I recall that the plight of Iraqis was one of the first arguments against Tony Blair’s account of the war. When the WMDs failed to appear, the reasons for war quickly shifted to the brutality of the Saddam regime. While this might have been a convincing argument for many, it was certainly not a convincing reason for the government, who had denied many asylum applications from Iraqi before the war. It was therefore misleading and duplicitous for Blair to cite this as a reason post hoc.
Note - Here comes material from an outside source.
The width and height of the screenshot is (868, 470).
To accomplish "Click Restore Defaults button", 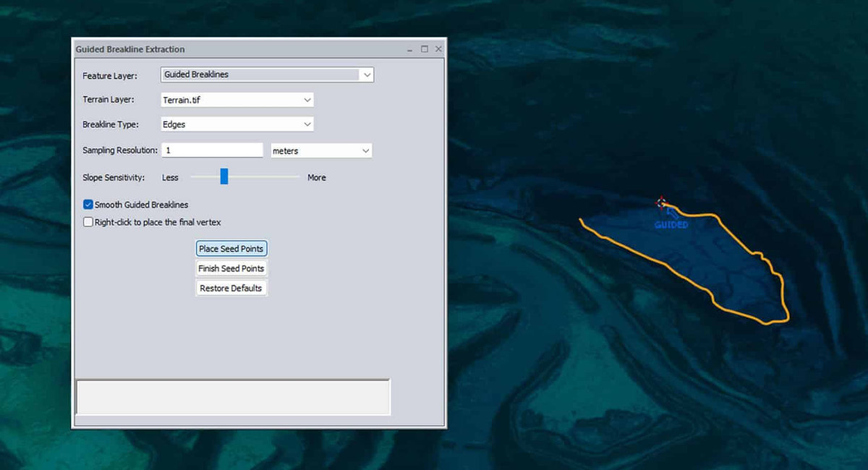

However, the current British policy towards foreign nationals who help the armed services is unsurprising. The Ghurka regiment has for many years been mistreated by the government, with former soldiers denied citizenship, or even a pension on equal terms with other British servicemen.
Interestingly, the recent successful campaign to allow one former ghurka (a holder of the Victoria Cross, no less) to be given UK citizenship was also propagated online. The VC Hero site was set up by Tul Bahadur Pun’s solicitors, and a online campaign added political pressure. So Dan Hardie’s initiative stands a good chance of success.
Salman Rushdie has been given a knighthood, causing much offence and effigy burining in Pakistan. Now the diplomatic row has intensified, with British ambassadors in Tehran and Islamabad receiving offical complaints. I am confident that the British Establishment won’t back down on this issue, and that Sir Salman will recieve his daubing from the Queen sometime soon. Proof that we are not sacrificing our values to an intolerant minority.
It seems to be fashionable to complain about what a smug bore Rushdie is. I can’t speak for the man himself, but I’ve always enjoyed reading his iconoclastic prose, his unreliable narrators. Midnight’s Children is very rewarding, as is Shame and even Grimus. I never really related to the satire in The Satanic Verses, although I might do now I appreciate just how stratospheric Bollywood actors can be.
However, I was not impressed when he turned out to be one of the few authors on OpenDemocracy.net who refused to let his work be licenced under the Creative Commons agreement. He did apologise though: “Sorry to be old-fashioned,” he said.